_DESCRIPTION OF THE TASK:_ Copy out word for word the lines between the one holding "What do you see at coordinates (1372, 677)" and the one holding "What do you see at coordinates (48, 162)", inclusive.

_SUPPLIED ENTRIES:_
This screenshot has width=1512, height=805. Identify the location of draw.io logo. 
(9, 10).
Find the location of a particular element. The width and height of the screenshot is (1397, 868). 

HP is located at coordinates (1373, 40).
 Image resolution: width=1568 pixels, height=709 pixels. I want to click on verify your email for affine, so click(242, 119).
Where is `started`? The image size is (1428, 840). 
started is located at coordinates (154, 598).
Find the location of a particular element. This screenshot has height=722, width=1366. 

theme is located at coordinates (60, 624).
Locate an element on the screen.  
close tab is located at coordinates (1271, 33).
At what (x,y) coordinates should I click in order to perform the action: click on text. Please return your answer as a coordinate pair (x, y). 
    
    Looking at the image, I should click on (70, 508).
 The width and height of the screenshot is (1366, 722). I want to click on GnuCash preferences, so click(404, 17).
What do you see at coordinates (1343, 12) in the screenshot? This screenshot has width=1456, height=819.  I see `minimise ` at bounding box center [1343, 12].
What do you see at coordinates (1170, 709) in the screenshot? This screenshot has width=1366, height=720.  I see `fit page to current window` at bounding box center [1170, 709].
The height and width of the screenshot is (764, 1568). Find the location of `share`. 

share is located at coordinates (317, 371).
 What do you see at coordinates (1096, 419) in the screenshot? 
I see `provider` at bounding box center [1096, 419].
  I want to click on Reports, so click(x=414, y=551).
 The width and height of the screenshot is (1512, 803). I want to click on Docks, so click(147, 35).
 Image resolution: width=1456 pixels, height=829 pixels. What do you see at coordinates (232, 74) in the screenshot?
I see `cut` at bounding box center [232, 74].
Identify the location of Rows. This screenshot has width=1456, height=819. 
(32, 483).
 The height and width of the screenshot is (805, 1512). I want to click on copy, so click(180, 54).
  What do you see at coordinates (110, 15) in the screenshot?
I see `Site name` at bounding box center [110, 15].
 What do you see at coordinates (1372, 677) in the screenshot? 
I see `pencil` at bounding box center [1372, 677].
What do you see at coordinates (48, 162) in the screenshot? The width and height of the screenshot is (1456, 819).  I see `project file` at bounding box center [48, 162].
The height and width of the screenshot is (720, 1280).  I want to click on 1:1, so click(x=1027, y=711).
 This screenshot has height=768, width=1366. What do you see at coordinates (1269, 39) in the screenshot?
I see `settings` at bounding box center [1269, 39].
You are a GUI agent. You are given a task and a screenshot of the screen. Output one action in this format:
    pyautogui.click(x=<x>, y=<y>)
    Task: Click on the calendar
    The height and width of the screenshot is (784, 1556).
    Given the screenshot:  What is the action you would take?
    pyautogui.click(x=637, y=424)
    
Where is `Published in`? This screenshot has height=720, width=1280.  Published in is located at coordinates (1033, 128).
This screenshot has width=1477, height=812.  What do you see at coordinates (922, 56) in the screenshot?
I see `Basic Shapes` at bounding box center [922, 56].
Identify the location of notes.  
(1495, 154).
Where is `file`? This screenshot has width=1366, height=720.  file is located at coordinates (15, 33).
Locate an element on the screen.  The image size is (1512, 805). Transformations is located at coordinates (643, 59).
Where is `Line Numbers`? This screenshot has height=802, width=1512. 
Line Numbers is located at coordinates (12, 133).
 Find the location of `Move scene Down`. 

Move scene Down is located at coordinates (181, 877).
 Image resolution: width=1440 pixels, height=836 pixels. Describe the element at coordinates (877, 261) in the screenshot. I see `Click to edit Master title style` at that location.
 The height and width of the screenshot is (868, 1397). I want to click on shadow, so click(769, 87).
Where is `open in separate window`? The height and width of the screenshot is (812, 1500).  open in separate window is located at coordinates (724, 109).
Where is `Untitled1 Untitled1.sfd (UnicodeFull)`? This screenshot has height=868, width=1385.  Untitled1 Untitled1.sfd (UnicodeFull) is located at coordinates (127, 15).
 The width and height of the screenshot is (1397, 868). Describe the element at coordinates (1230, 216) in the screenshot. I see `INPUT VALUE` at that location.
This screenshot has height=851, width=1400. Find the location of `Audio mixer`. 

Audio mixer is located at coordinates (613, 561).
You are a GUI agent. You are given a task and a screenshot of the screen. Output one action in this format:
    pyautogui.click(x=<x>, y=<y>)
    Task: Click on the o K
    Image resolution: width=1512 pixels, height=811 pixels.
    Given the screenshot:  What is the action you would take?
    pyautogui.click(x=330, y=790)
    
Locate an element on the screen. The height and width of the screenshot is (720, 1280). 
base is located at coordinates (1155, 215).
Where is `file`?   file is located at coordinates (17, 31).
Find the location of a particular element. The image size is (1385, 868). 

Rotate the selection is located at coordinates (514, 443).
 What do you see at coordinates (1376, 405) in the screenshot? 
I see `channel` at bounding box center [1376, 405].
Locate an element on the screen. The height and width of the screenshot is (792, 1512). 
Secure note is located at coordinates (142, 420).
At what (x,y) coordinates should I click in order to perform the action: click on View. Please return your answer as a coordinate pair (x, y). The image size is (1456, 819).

_THE OUTPUT:_
 What do you see at coordinates (1372, 677) in the screenshot? 
I see `pencil` at bounding box center [1372, 677].
What do you see at coordinates (48, 162) in the screenshot? The width and height of the screenshot is (1456, 819).  I see `project file` at bounding box center [48, 162].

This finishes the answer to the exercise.